# звукосниматели для аккордеона



## alex_cantus (25 Янв 2015)

посоветуйте пожалуйста хороший звукосниматель для аккордеона, или подскажите как сделать звукосниматель самому, если это возможно


----------



## Don_Accordion (26 Янв 2015)

http://www.accordion-sound.com/


----------



## Kosthenko (1 Дек 2017)

*Китайские беспроводники серии JOYO JW-01 для midi   инструментов*(клавиш.,кнопоч.,скрипка,гитара).                          Примечание: уважаемые коллеги,данная публикация не комерческая,а чисто познавательная и предназначена    для раздела: Ноты, миди, демо в ознакомительных целях к сообщению№327  от 25-11-2017 пользователю xhfuid, что касаеться цены,то она в разных государствах разная и дешевле будет если приемник и передатчик выписывать прямо из Китая  без посредников,довольно помехоустойчивое изделие и работает  в диапазоне  Wi-Fi/  и в заключении как инфо хочу добавить,что наш пользователь форума Владимир Бутусов(не в обиде будет) данные изделия уже давно широко использует в midi  гармониях,вот ссылка для индивидуального не комерческого использов. и просмотра в ютюбе: https://www.youtube.com/watch?v=OMgHyApBpWM&amp;feature=youtu.be  ,а кратенькая характеристика этих беспроводников  в моих скриншотах(Для увеличения и просмотра необходимо кликнуть прямо по снимках),остальную интересующую иформацию набираете в своих поисковиках,формат нашего форума  и правила,мне это не позволяют.  С уважением  -  Kosthenko/


----------



## ЮрийКазакБаянко (10 Дек 2017)

Всем здравствуйте.

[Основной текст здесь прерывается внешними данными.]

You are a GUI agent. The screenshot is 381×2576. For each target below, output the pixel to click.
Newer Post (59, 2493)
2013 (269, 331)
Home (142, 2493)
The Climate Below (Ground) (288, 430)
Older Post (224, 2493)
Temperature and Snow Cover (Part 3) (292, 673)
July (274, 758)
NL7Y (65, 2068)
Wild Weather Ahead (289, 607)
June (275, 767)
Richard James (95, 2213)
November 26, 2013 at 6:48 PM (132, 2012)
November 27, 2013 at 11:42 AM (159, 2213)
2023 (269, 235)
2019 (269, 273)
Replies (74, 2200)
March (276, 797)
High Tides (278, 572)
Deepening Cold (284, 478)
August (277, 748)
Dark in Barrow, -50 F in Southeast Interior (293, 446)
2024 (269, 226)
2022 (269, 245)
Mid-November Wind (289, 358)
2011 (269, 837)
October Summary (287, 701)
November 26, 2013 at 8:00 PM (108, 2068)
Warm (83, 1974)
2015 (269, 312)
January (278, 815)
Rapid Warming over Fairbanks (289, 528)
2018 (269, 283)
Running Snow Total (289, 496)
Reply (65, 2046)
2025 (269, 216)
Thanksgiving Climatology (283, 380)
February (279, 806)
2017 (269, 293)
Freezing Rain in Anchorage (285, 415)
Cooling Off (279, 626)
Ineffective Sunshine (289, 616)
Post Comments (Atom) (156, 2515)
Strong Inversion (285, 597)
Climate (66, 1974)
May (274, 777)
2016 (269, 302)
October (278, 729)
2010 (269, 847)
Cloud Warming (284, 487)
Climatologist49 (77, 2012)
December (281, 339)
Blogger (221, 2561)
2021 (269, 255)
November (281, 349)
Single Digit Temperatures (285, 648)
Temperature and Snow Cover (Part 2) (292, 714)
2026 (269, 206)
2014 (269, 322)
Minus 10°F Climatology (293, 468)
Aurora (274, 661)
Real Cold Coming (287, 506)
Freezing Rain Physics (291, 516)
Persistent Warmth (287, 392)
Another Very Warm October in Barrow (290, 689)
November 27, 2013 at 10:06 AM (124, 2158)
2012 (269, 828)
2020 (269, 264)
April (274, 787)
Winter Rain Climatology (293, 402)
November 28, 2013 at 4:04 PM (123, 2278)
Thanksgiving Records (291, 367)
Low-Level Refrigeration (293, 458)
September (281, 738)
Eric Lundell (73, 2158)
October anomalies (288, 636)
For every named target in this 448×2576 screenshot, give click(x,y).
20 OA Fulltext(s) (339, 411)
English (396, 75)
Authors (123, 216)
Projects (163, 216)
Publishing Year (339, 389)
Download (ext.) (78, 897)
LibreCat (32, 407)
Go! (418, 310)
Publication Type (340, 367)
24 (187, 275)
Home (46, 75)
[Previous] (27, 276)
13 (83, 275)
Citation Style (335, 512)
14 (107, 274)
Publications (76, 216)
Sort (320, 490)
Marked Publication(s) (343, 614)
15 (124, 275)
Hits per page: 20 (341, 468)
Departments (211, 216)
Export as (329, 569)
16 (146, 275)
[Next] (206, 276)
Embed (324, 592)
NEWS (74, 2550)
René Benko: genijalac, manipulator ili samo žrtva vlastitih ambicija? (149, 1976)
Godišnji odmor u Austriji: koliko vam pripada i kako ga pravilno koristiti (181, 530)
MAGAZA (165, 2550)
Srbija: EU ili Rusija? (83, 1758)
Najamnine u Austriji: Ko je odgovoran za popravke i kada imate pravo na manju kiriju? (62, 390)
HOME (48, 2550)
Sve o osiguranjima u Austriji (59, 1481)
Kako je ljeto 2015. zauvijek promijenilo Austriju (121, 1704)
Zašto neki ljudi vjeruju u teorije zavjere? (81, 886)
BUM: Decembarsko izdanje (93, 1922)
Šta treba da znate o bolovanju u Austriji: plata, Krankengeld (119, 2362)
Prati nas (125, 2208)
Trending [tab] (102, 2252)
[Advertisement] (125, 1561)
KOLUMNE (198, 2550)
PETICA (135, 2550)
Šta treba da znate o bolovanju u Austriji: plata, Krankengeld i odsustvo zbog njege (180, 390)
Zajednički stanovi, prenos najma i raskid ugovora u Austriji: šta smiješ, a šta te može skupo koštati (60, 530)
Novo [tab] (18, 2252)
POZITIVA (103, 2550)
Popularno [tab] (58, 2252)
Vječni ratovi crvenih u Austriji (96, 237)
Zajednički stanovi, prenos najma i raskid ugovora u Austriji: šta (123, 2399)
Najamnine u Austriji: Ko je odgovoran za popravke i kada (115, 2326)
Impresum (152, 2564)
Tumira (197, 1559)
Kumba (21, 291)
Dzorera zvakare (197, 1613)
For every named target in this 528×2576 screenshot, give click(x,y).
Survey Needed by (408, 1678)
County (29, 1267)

Такой вопрос. Подскажите, можно использовать этот радио-комплект для цифрового баяна Роланд ?


----------



## Andrey Z. (11 Дек 2017)

ЮрийКазакБаянко писал:


> Всем здравствуйте. Такой вопрос. Подскажите, можно использовать этот радио-комплект для цифрового баяна Роланд ?


Почему, нет. Главное, чтобы сидел плотно в гнезде. В идеале конечно, лучше использовать ДВЕ базы для стреофонии


----------



## ЮрийКазакБаянко (11 Дек 2017)

Спасибо. Подскажите какой стереофонический радиокомплект можно использоват для роланда? Спасибо с уважением !


----------



## Andrey Z. (12 Дек 2017)

ЮрийКазакБаянко писал:


> Спасибо. Подскажите какой стереофонический радиокомплект можно использоват для роланда? Спасибо с уважением !


Любой, но в количестве ДВА. Один для L, другой для R. Чем дороже, тем лучше


----------